Weak amenability of weighted group algebras on some discrete groups
Tom 230 / 2015
Streszczenie
Weak amenability of $\ell ^1(G,\omega )$ for commutative groups $G$ was completely characterized by N. Gronbaek in 1989. In this paper, we study weak amenability of $\ell ^1(G,\omega )$ for two important non-commutative locally compact groups $G$: the free group $\mathbb {F}_2$, which is non-amenable, and the amenable $\boldsymbol {(ax+b)}$-group. We show that the condition that characterizes weak amenability of $\ell ^1(G,\omega )$ for commutative groups $G$ remains necessary for the non-commutative case, but it is sufficient neither for $\ell ^1(\mathbb {F}_2,\omega )$ nor for $\ell ^1(\boldsymbol {(ax+b)},\omega )$ to be weakly amenable. We prove that for several important classes of weights $\omega $ the algebra $\ell ^1(\mathbb {F}_2,\omega )$ is weakly amenable if and only if the weight $\omega $ is diagonally bounded. In particular, the polynomial weight $\omega _{\alpha }(x)=(1+|x|)^{\alpha }$, where $|x|$ denotes the length of the element $x\in \mathbb {F}_2$ and $\alpha \gt 0$, never makes $\ell ^1(\mathbb {F}_2,\omega _{\alpha })$ weakly amenable.

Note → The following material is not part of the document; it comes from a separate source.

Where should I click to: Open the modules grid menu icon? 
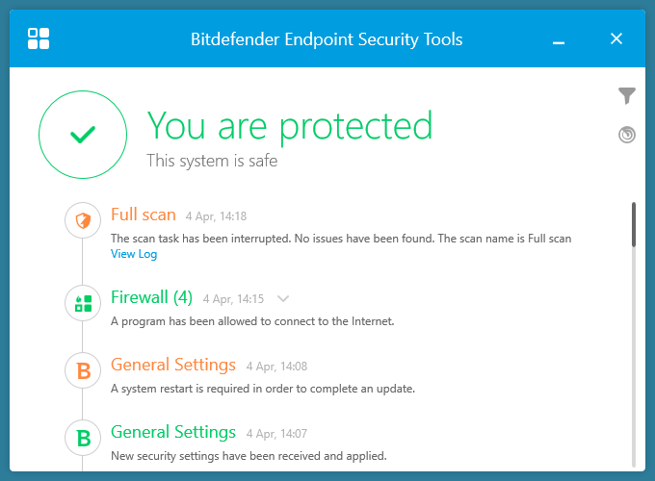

We also study weak amenability of an Abelian algebra $\ell ^1(\mathbb {Z}^2,\omega )$. We give an example showing that weak amenability of $\ell ^1(\mathbb {Z}^2,\omega )$ does not necessarily imply weak amenability of $\ell ^1(\mathbb {Z},\omega _i)$, where $\omega _i$ denotes the restriction of $\omega $ to the $i$th coordinate ($i=1,2$). We also provide a simple procedure for verification whether $\ell ^1(\mathbb {Z}^2,\omega )$ is weakly amenable.